A course of direction for action that ensures that the teachers of (name
of the school) become more actively involved with the well-being of the children entrusted
by parents into their care, and that a procedure be established whereby they are
instructed that it is no more than common courtesy to return calls by concerned parents.
The suggestions for the contents are only the ingredients for the recipe. Here is
what you do with the letter:
Make sure that you indicate on the bottom, in the Cc-section, who'll be recipients of
copies of the letter. Some suggestions:
The opposition candidate (Call the opposition party to find out who the
critic is on the issue)
The Board of Education
Your MP
The Edmonton Sun
Dave Rutherford (Rutherford Show)
The Report Newsmagazine
Bob Layton (Editorialist on CHED Radio)
You mail or fax your letter to all recipients. Worms stir into action when you
turn over a rock. Bureaucrats stir into action when their actions or inactions are
exposed to the light of public opinion.
It is not necessary for anyone in the media to actually publish your letter. The
mere fact that now there are some powerful people who look at and consider the bureaucracy
will make the bureaucrats want to show that they are good for something after all.
The fear of public exposure is a powerful motivator and they can't run for
cover. They'll have no choice but to take action.
Phone calls are useless for stirring anyone into action. They can be safely
ignored. Nobody will be held accountable for ignoring them. The same is true
of e-mail messages. You may as well expect that the system will change if you
express your concerns in private, over a beer in the bar. That won't change a thing!
However, they can't ignore your letter. Office procedures include
a mail log. Any incoming correspondence is entered into a mail log. The mail
log records also who'll be answering your letter, especially if the letter was sent
by registered mail or by fax. There'll be a paper trail of the fate of your
complaints. Everybody knows about that trail, and you and other people know about it
as well. The fact that you made your complaint will be on record and be public
knowledge.
Don't worry, they'll answer your letter and answer it in writing. If the answer is
nothing more than an inane put-off, that's when you have them. That's when they'll
be really vulnerable, because, if they don't provide constructive advice ("We'll take
this under advisement" isn't). That is then proof that not only Kristin's
teachers are pathetic and should be fired, but that the problem is endemic in the whole
education system, which, of course, we all know to be the sad truth. If they don't
answer at all, which is extremely unlikely to happen, you've got them over a barrel
too. In either case you'll expand your media campaign, by writing a follow-up letter
to official, using the same list of people in the Cc-section of further letters you write.

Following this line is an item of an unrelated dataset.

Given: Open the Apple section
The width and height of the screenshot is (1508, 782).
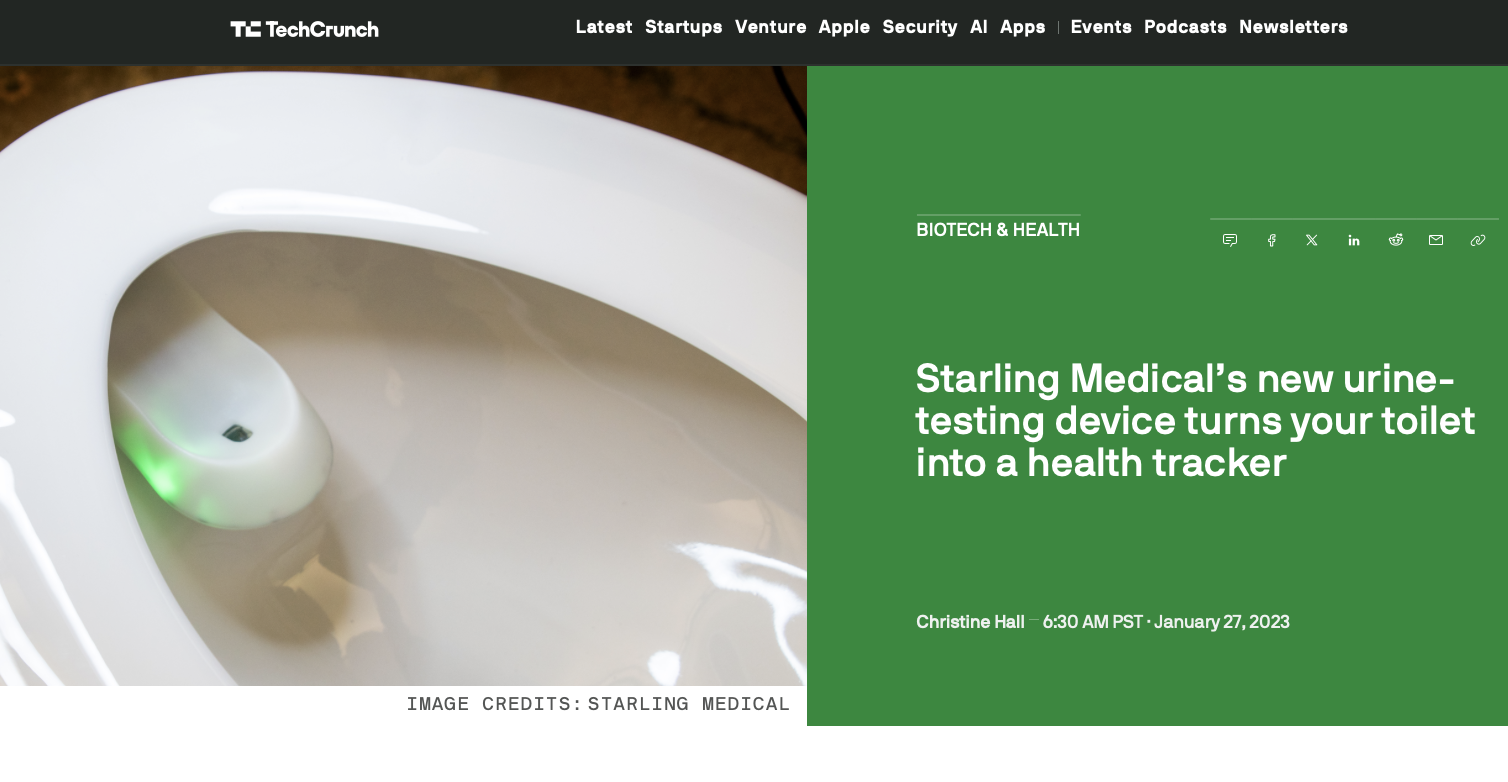Looking at the screenshot, I should pos(844,27).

If they call you back on account of the letter you sent, you demand a
written response. Consider that, regardless of what you are being told on the phone,
bureaucrats and politicians are experts at denials, and a phone call is inadmissible
evidence for any wrong-doing.
However, in all you write, be assertive but polite. Most of all,
be sure that your facts are correct.
Be aware that the politicians are very concerned about letters like that. Each such
letter is considered to be representative of the opinions of hundreds, if not thousands of
voters (the range is 400 to 2,500, depending on whether the letter is sent to MLAs, MPs,
or Senators, but in your specific case it is a provincial issue).
If you think that all of this is a lot of work (it isn't) and not worth the effort (it
is
worth it, or else you would not be reading this right now), then why should anyone else
have any concern at all about your problem and do anything about it?